Assim sendo, para iniciar a presente reflexão, é importante levar em consideração que arquitetura não se encerra no projeto e nem tão pouco na execução da construção. O fazer arquitetônico pressupõe essencialmente, a interação do usuário com o espaço por ele experienciado. Desse modo, considerando a tese de que os espaços edificados, além de se relacionarem com a percepção de quem os projeta e de quem os executa, também se relaciona e exerce uma forte influência na vida das pessoas que deles se utilizam, então, podemos nos fazer a seguinte pergunta, relacionando o tema à educação: como a arquitetura dos espaços escolares pode interferir nas relações interpessoais, organizacionais e por conseguinte, nos processos de ensino-aprendizagem, levando em conta o que preconizam as bases conceituais da EPT?

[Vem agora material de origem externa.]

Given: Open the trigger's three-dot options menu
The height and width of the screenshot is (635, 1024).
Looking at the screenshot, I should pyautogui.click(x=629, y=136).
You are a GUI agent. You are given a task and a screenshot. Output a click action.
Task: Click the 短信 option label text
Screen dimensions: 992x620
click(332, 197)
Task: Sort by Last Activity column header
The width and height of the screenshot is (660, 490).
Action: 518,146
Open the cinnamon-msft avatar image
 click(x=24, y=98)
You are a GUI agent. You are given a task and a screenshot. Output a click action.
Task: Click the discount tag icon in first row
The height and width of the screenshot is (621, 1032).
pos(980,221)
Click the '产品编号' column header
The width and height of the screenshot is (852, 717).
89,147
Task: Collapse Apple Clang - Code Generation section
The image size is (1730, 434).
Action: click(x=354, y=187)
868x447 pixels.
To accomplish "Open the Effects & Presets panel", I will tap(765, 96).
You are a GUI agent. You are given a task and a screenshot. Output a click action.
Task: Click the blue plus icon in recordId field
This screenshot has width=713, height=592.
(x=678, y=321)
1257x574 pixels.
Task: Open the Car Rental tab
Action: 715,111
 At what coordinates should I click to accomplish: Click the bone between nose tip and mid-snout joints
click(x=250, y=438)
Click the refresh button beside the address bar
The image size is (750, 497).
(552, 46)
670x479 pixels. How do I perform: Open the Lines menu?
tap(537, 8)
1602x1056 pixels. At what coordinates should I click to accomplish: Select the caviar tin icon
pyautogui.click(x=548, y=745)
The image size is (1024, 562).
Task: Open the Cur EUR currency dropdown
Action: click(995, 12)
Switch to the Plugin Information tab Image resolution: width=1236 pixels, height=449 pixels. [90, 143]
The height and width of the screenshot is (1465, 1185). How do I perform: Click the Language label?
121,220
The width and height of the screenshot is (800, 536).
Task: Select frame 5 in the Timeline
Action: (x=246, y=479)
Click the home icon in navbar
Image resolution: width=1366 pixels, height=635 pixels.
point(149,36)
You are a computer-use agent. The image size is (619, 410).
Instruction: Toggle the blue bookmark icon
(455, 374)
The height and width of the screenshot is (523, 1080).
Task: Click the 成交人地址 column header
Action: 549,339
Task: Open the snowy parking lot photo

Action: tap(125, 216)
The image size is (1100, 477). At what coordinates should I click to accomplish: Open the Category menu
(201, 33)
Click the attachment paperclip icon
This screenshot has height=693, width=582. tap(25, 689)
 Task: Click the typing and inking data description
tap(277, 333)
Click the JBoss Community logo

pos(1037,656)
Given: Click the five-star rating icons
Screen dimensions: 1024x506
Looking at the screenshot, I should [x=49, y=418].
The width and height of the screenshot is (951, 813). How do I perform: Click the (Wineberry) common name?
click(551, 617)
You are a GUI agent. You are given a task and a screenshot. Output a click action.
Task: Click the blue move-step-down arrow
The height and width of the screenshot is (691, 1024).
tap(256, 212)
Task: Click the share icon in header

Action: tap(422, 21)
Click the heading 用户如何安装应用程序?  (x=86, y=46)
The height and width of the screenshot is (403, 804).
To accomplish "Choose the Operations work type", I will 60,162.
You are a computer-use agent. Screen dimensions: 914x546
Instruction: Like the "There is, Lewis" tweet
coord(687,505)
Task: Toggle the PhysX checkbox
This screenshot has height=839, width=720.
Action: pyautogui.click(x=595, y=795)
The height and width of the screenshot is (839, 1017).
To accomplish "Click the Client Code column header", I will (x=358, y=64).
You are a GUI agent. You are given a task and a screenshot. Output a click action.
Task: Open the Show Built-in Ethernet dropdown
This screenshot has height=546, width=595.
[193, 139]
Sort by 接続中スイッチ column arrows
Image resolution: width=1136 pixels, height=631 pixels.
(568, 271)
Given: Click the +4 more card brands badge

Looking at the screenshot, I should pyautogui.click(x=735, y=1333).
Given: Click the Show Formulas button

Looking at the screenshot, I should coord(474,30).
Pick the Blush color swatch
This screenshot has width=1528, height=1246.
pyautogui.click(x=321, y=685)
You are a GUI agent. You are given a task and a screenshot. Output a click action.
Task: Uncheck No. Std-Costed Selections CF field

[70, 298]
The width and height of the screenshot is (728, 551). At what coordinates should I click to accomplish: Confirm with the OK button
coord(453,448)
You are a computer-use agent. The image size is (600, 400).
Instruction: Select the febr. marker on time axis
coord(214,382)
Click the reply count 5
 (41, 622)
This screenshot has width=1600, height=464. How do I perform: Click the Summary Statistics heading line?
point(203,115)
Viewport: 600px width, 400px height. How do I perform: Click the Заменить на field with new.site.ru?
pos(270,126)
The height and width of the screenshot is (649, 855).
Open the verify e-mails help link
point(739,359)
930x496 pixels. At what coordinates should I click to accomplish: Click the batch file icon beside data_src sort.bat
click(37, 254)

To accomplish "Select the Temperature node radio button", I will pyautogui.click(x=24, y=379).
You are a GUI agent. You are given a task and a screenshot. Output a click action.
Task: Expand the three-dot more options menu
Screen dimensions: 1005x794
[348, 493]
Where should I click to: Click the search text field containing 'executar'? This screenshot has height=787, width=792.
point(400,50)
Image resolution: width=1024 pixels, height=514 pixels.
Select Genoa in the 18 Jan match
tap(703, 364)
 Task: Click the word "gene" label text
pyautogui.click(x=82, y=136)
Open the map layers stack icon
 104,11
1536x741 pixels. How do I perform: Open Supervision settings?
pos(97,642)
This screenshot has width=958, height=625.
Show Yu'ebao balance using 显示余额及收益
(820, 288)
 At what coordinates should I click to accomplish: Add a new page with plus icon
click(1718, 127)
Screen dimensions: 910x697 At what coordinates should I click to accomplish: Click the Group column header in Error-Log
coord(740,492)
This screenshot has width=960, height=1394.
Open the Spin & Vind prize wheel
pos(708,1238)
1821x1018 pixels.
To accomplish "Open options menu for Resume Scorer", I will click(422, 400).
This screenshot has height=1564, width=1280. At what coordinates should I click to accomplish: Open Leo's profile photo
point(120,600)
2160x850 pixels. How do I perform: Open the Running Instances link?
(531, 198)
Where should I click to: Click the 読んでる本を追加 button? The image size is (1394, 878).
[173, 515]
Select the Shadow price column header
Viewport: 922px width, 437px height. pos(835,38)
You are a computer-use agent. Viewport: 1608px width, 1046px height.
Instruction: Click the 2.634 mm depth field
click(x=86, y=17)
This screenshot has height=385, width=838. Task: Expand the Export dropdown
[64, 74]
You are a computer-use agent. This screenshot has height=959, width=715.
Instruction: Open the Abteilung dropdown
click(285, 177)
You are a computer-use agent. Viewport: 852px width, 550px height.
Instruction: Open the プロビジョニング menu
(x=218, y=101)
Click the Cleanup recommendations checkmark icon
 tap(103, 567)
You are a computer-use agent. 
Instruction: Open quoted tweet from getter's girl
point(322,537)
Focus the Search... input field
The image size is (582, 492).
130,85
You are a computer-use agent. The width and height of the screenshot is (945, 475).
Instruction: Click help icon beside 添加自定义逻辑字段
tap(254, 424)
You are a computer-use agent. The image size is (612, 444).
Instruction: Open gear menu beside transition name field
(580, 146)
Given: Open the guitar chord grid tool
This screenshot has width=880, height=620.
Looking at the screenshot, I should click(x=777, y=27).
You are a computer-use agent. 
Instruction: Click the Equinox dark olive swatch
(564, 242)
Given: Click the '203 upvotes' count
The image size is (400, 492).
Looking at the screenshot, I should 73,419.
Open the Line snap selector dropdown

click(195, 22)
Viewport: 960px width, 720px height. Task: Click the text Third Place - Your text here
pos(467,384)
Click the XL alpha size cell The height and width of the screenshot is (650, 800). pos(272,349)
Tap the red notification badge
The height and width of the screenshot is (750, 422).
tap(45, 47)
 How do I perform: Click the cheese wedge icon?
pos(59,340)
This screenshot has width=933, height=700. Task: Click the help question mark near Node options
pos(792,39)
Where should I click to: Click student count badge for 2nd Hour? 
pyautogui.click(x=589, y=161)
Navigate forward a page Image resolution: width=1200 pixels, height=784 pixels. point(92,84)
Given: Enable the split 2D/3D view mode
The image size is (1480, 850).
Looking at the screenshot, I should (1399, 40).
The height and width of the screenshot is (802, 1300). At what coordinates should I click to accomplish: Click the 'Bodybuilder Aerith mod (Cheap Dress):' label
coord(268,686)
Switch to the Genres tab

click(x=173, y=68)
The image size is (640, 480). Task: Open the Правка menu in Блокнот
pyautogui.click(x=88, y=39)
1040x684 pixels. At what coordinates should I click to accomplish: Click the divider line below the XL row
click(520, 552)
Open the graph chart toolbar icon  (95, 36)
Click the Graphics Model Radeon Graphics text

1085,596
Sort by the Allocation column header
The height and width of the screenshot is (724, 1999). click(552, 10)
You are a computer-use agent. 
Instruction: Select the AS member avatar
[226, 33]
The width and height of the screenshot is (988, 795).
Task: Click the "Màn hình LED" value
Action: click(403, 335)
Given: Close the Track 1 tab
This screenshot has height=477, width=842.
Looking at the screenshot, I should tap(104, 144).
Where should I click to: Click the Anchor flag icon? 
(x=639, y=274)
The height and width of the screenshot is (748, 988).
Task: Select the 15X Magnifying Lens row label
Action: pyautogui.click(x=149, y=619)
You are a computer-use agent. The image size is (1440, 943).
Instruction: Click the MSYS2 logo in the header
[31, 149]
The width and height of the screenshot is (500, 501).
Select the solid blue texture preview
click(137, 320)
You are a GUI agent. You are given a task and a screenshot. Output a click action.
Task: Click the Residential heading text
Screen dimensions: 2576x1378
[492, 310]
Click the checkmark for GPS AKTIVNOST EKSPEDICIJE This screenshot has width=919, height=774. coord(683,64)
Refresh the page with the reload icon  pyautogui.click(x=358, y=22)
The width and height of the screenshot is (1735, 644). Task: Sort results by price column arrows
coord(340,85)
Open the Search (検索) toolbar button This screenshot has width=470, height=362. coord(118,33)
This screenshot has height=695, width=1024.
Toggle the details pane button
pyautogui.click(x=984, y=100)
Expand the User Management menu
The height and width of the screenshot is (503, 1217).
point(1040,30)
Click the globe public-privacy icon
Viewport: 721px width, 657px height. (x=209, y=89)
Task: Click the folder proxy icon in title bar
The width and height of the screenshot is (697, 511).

Sem a intenção de trazer uma resposta concreta a essa indagação, mas na expectativa de contribuir para uma reflexão acerca do assunto, é que foi proposta a realização do presente trabalho, pois apesar de entendermos que o exercício pedagógico pode ocorrer em espaços formais e não formais, sejam eles construídos ou não construídos, entendemos também que a arquitetura pode se apresentar como suporte material ou simbólico, reforçando a concepção de que a luta por um ensino tecnológico de qualidade, deva passar também pela necessidade de contar com espaços físicos adequados à formação integral, politécnica e omnilateral, tão defendida por autores consagrados e por nós tão desejada.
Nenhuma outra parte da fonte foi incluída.